Once you have successfuly qualified your data using the Validate button, it is recommended to export it as a PDF to share the results without requiring access to the data.

Contribute Code

This project welcomes contributions and suggestions. Most contributions require you to agree to a Contributor License Agreement (CLA) declaring that you have the right to, and actually do, grant us the rights to use your contribution. For details, visit https://cla.microsoft.com.

When you submit a pull request, a CLA-bot will automatically determine whether you need to provide a CLA and decorate the PR appropriately (e.g., label, comment). Simply follow the instructions provided by the bot. You will only need to do this once across all repositories using our CLA.
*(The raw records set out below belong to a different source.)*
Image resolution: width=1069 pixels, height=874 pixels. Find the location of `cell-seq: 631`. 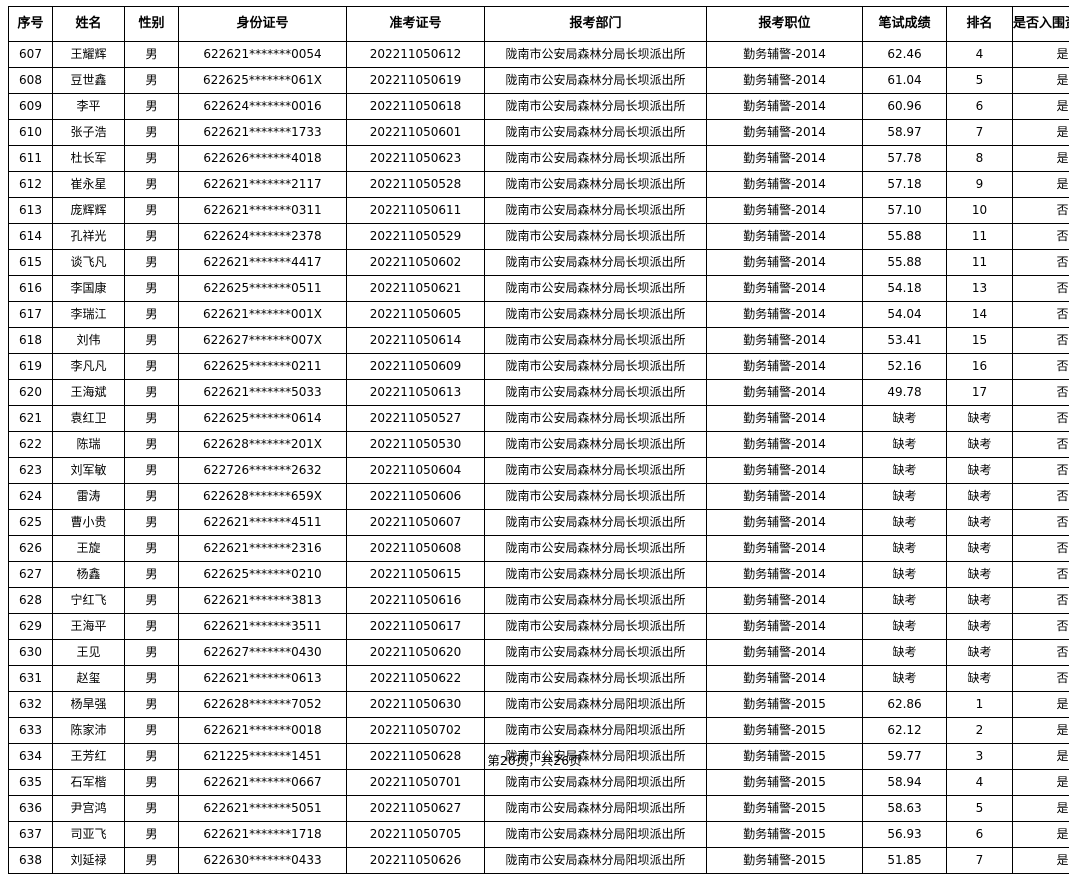

cell-seq: 631 is located at coordinates (31, 679).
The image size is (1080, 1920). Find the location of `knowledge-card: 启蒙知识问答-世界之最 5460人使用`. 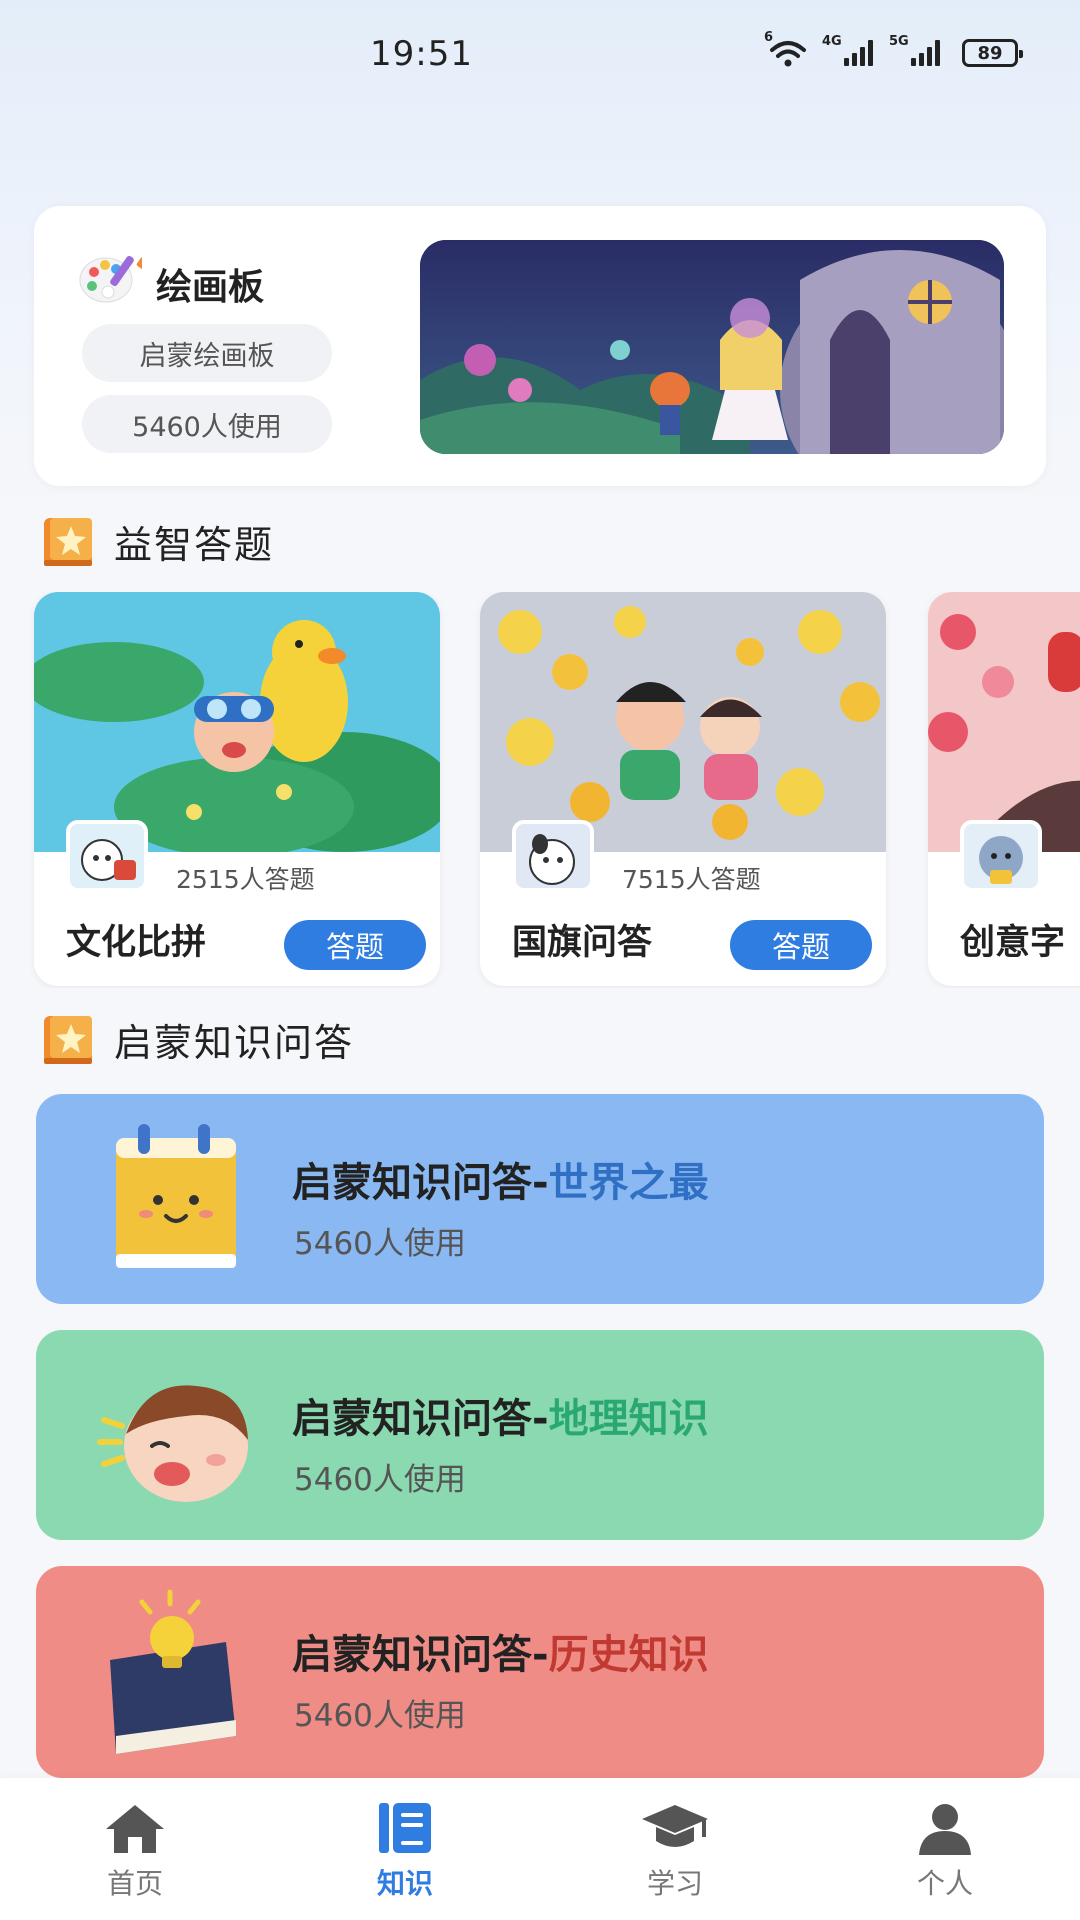

knowledge-card: 启蒙知识问答-世界之最 5460人使用 is located at coordinates (540, 1199).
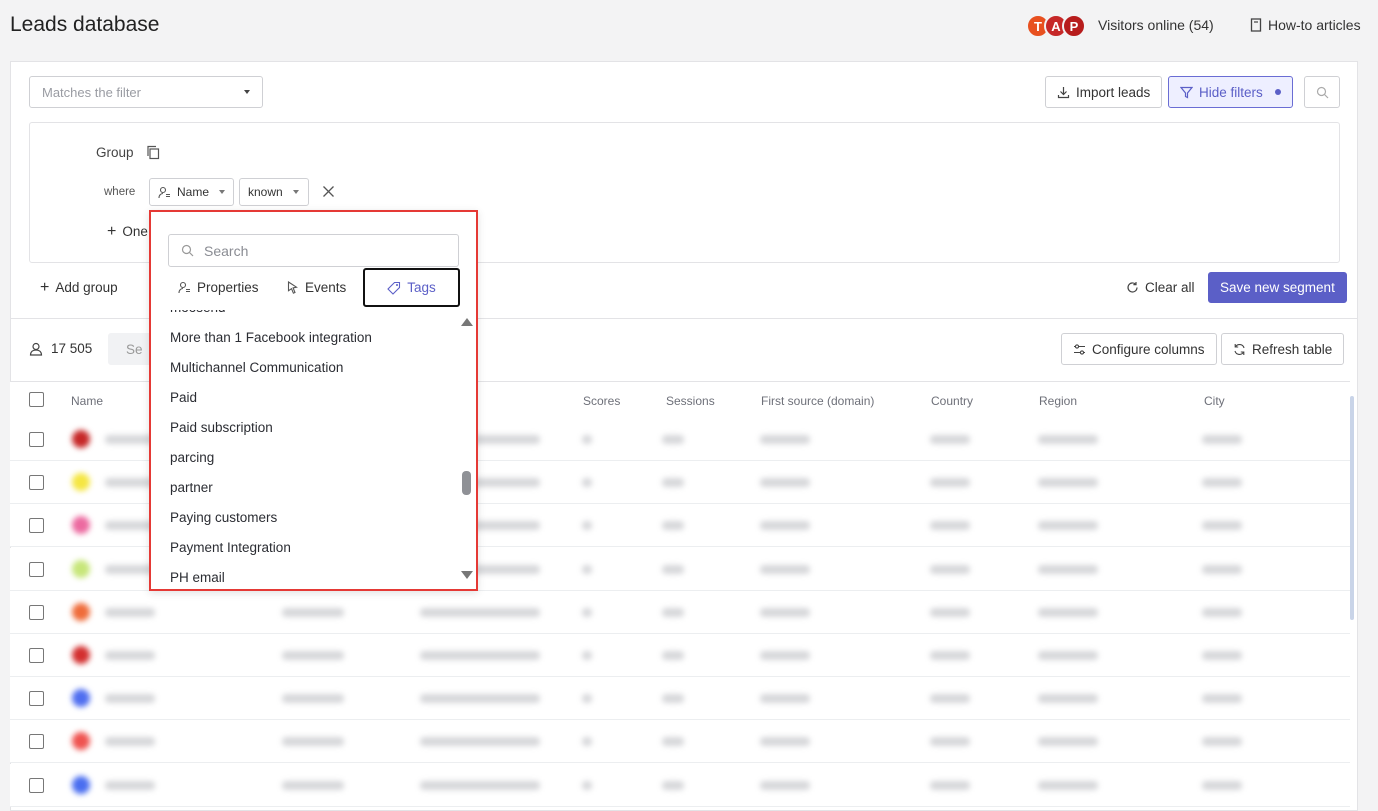 The width and height of the screenshot is (1378, 811). I want to click on import-leads-label: Import leads, so click(1114, 92).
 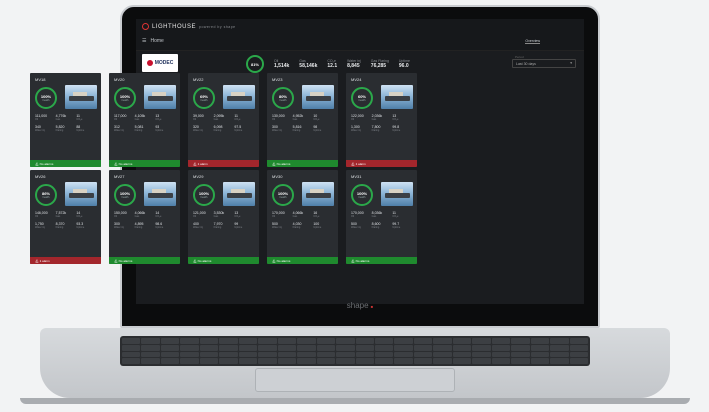 I want to click on asset-name: MV29, so click(x=198, y=176).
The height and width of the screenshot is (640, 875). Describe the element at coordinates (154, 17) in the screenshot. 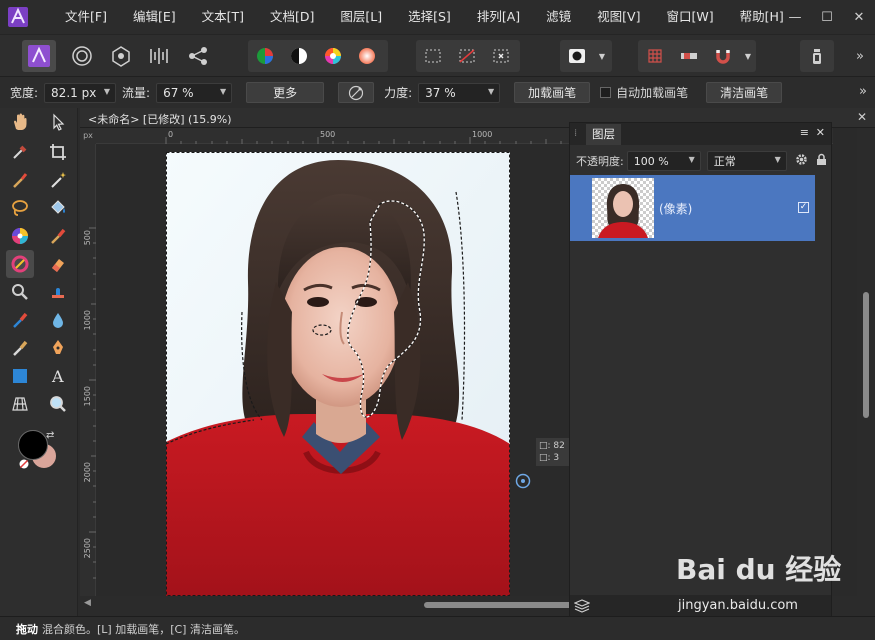

I see `menu-edit: 编辑[E]` at that location.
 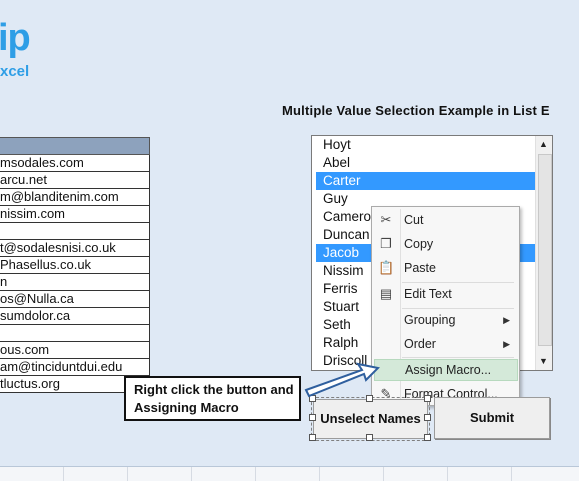 What do you see at coordinates (75, 300) in the screenshot?
I see `table-row: os@Nulla.ca` at bounding box center [75, 300].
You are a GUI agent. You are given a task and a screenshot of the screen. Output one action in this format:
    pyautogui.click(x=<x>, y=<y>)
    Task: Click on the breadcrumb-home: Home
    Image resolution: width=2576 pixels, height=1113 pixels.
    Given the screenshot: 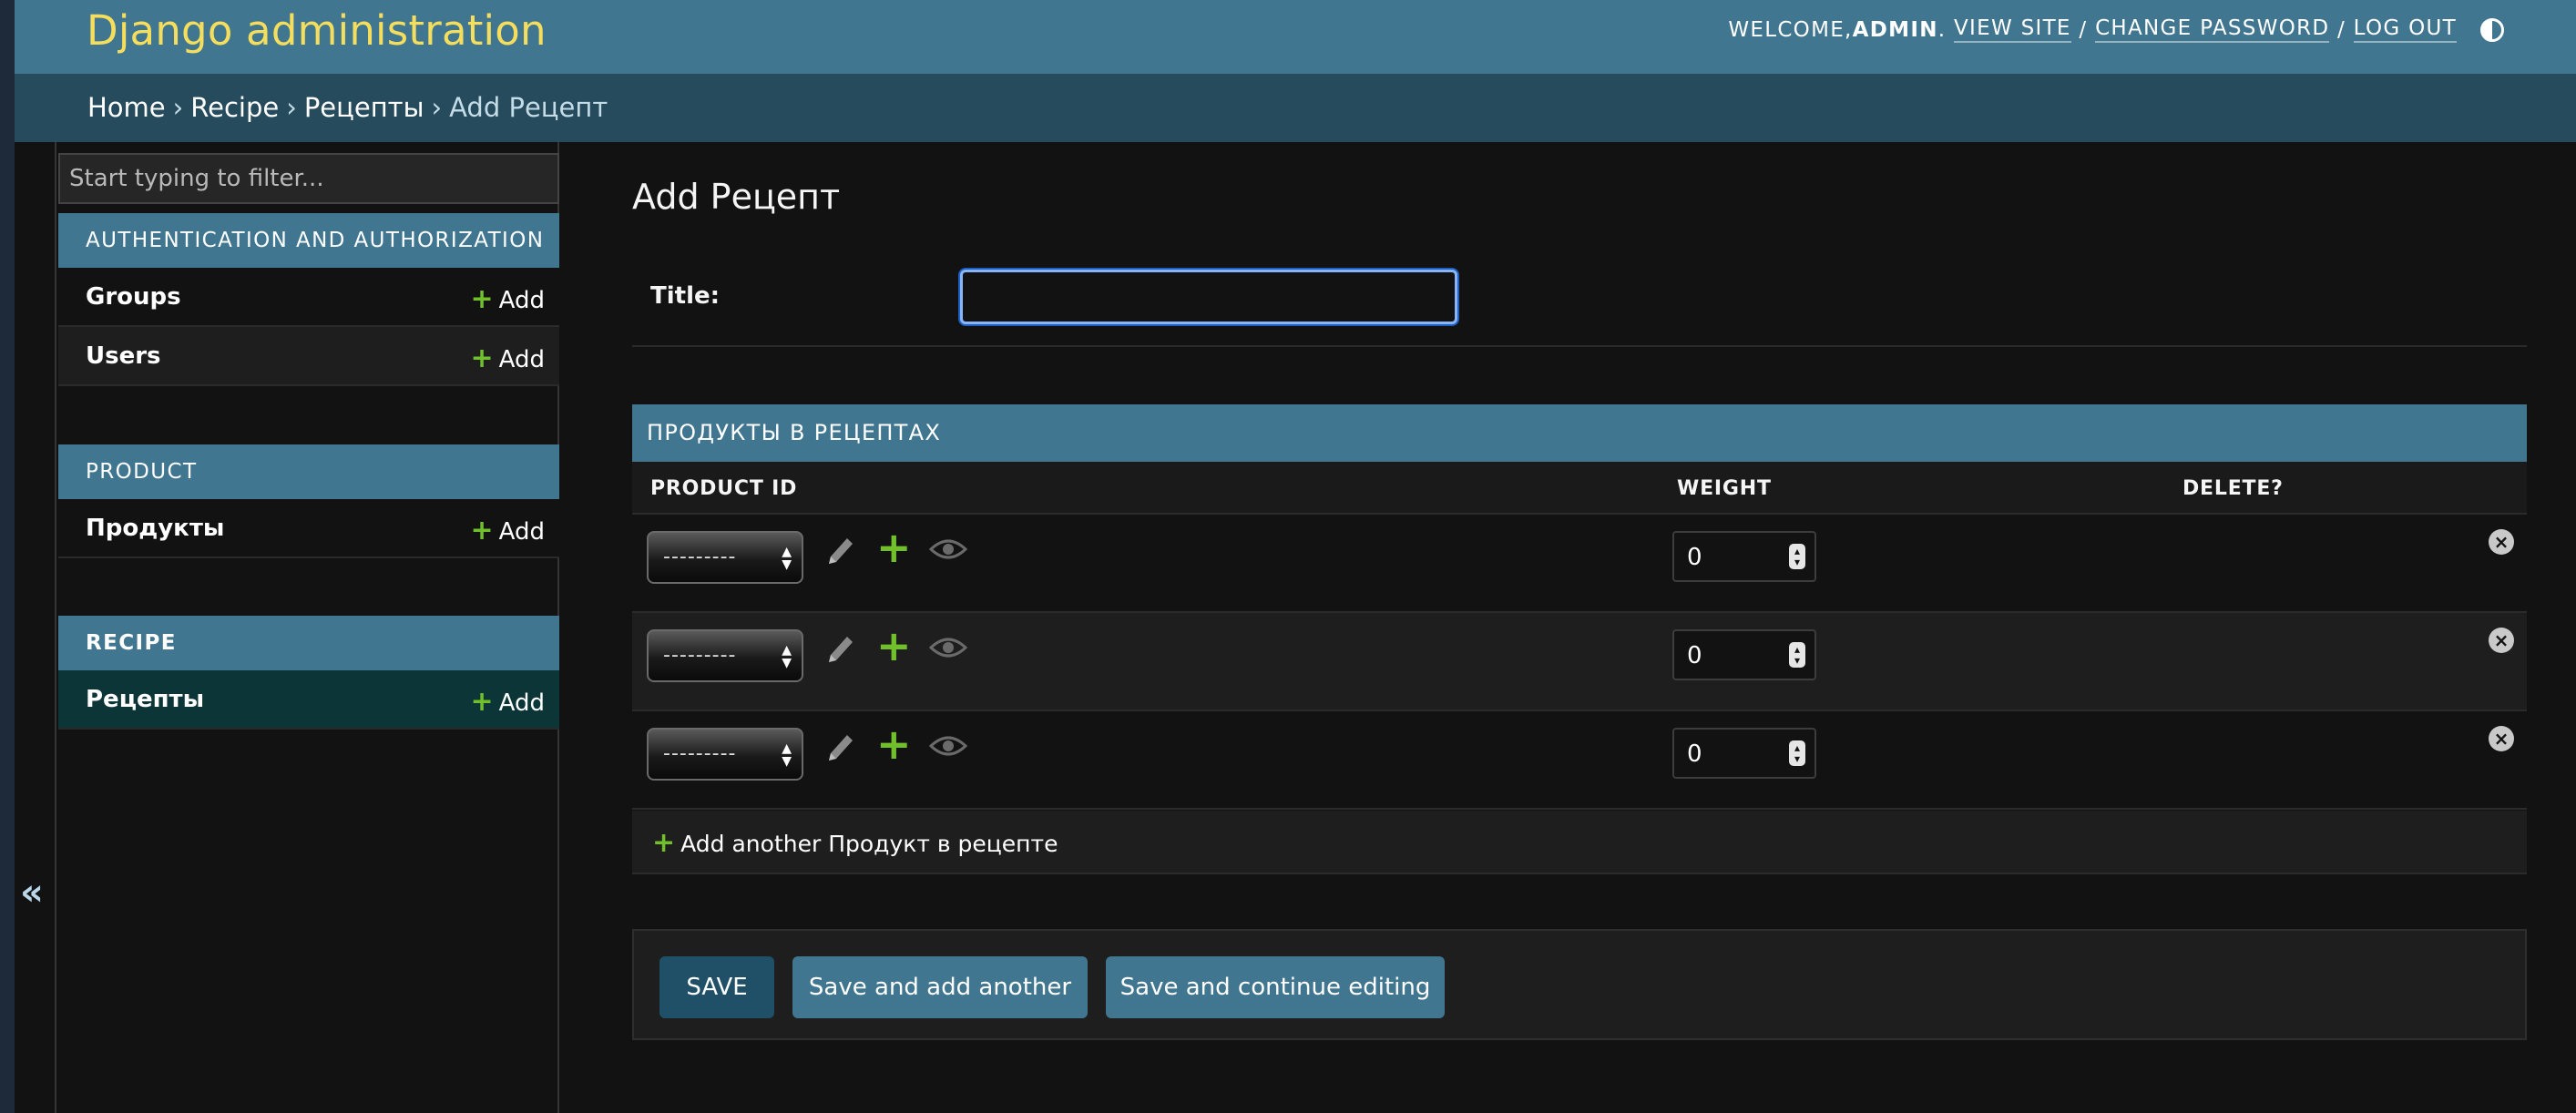 What is the action you would take?
    pyautogui.click(x=126, y=108)
    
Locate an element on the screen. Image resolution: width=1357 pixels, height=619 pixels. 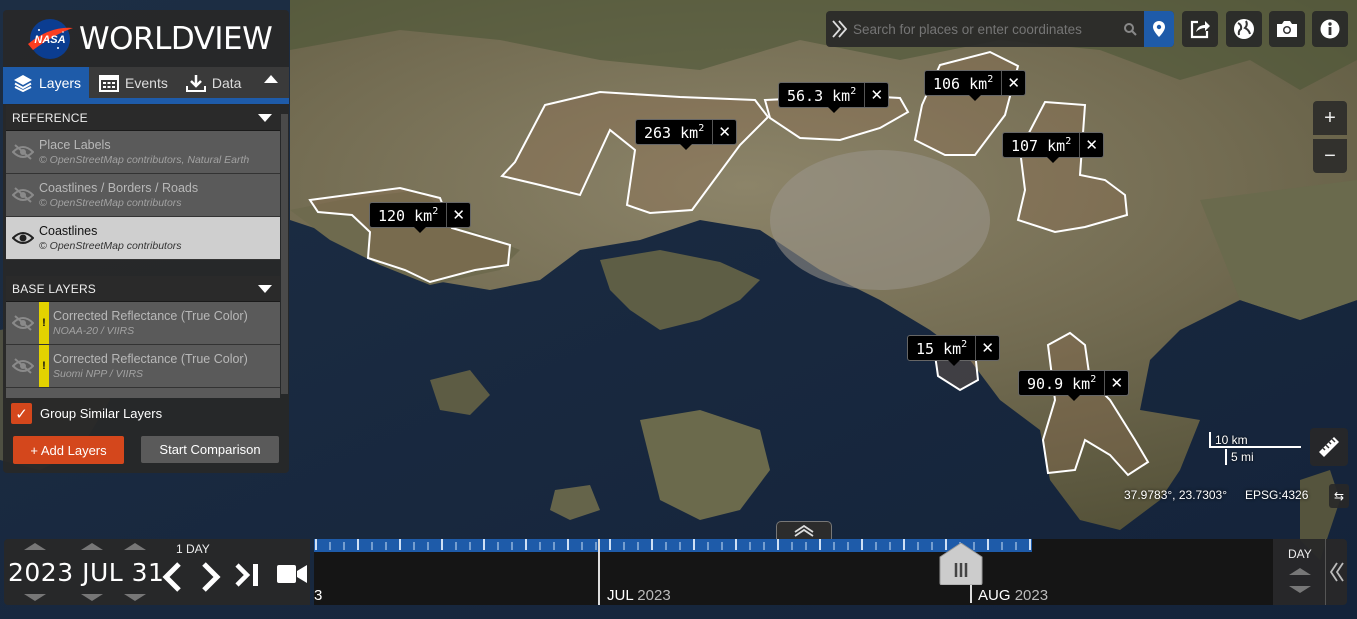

This project has adopted the Microsoft Open Source Code of Conduct. For more information see the Code of Conduct FAQ or contact opencode@microsoft.com with any additional questions or comments.

Telemetry

The software may collect information about you and your use of the software and send it to Microsoft. Microsoft may use this information to provide services and improve our products and services. You may turn off the telemetry as described in the repository. There are also some features in the software that may enable you and Microsoft to collect data from users of your applications. If you use these features, you must comply with applicable law, including providing appropriate notices to users of your applications together with a copy of Microsoft's privacy statement. Our privacy statement is located at https://go.microsoft.com/fwlink/?LinkID=824704. You can learn more about data collection and use in the help documentation and our privacy statement. Your use of the software operates as your consent to these practices.

Trademarks

This project may contain trademarks or logos for projects, products, or services. Authorized use of Microsoft trademarks or logos is subject to and must follow Microsoft's Trademark & Brand Guidelines. Use of Microsoft trademarks or logos in modified versions of this project must not cause confusion or imply Microsoft sponsorship. Any use of third-party trademarks or logos are subject to those third-party's policies.